I need to find real numbers $x$ that satisfy the inequality $\frac{|x-3|}{x}<2$
My analysis goes like this:
Case 1) $x<0$
Then, $\frac{|x-3|}{x}<0<2$, so all negative $x$ satisfy the inequality.
Case 2) $0<x<3$
Then, $\frac{3-x}{x}<2$, and as $x>0$, we can say $3-x<2x\implies x>1$
$\therefore x\in(1,3)$ satisfies the inequality, but $x\in(0,1]$ does not.
This is all fine, but my issue is in the 3rd case.
Case 3) $x\geq 3$
Then, $\frac{x-3}{x}<2$
$\iff x-3<2x$
$\iff x>-3$
What does the final line tell us about the $x\geq 3$ case?
When I plot $\frac{|x-3|}{x}$, I can see that all $x\geq 3$ satisfy the inequality, but why does the $x>-3$ result tell us this?

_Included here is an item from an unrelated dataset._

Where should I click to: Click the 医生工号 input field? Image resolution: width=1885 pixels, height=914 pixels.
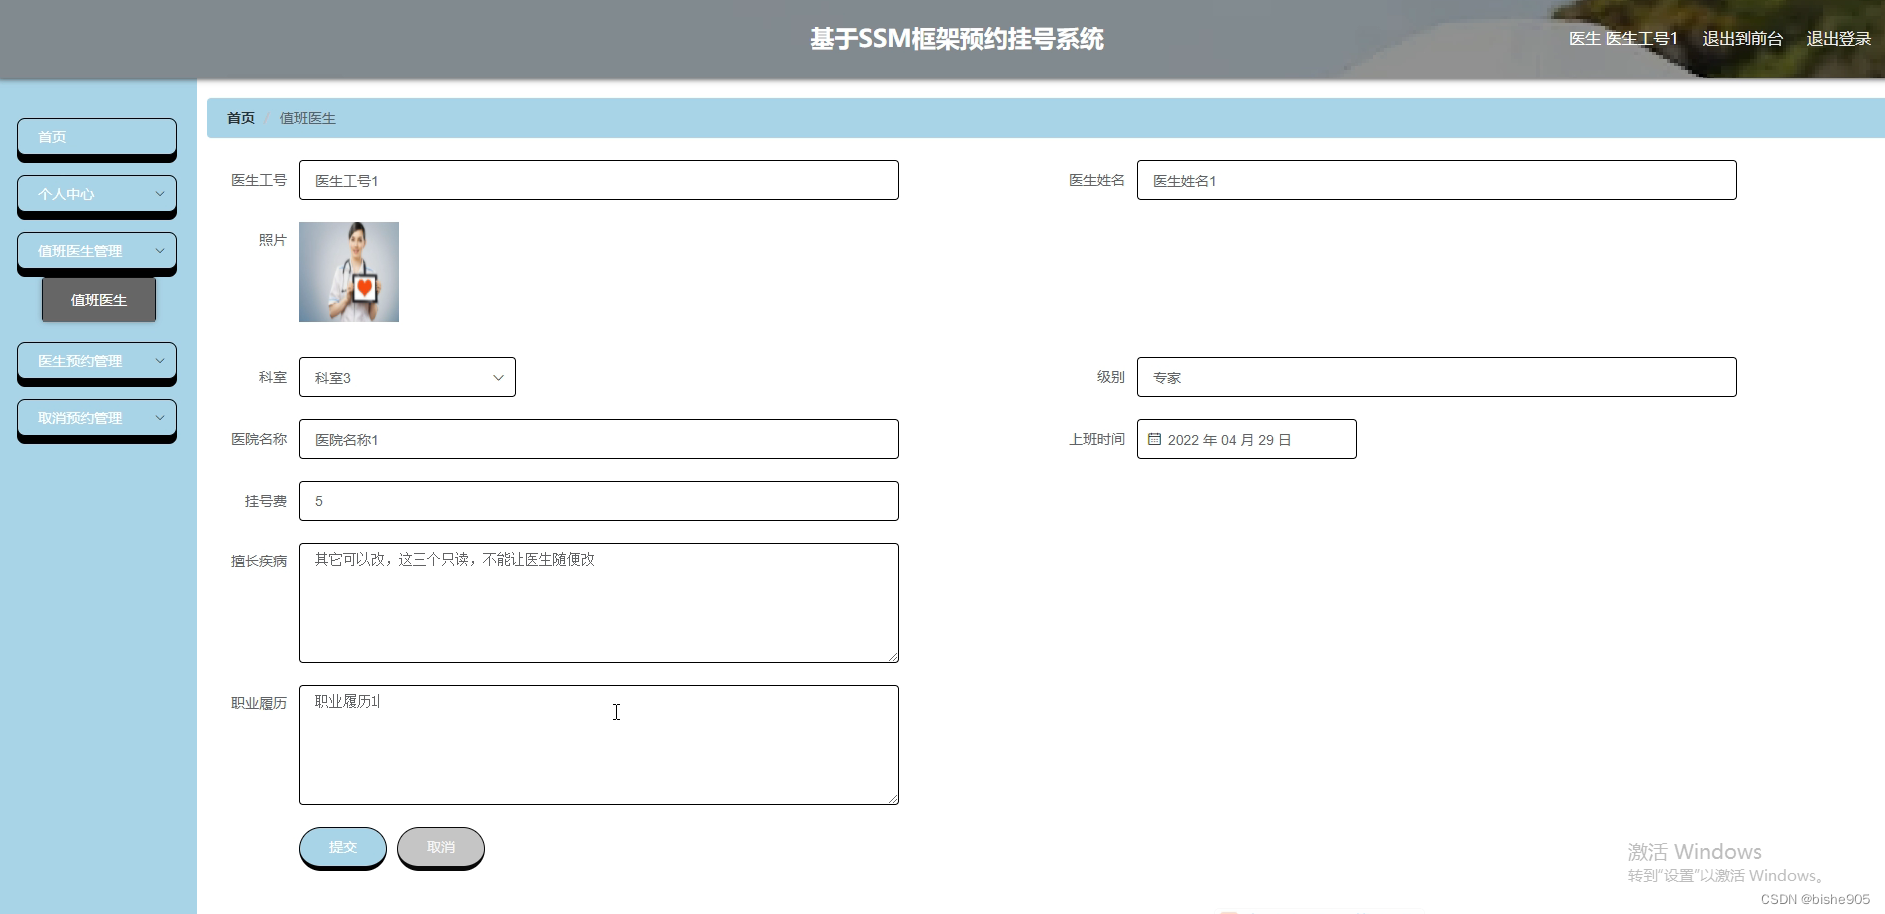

The logic might be more clear if you reverse the steps in the $x\ge3$ case, keeping only the reverse direction of the if-and-only-if double arrow:
$$x\ge3\implies x\gt-3\implies x-3\lt2x\implies{x-3\over x}\lt2\implies{|x-3|\over x}\lt2$$
where the first $\implies$ is trivial, the second is easy, and the final two depend on the assumption $x\ge3$ (which implies $x\gt0$ and $x-3=|x-3|$ for those two steps, respectively).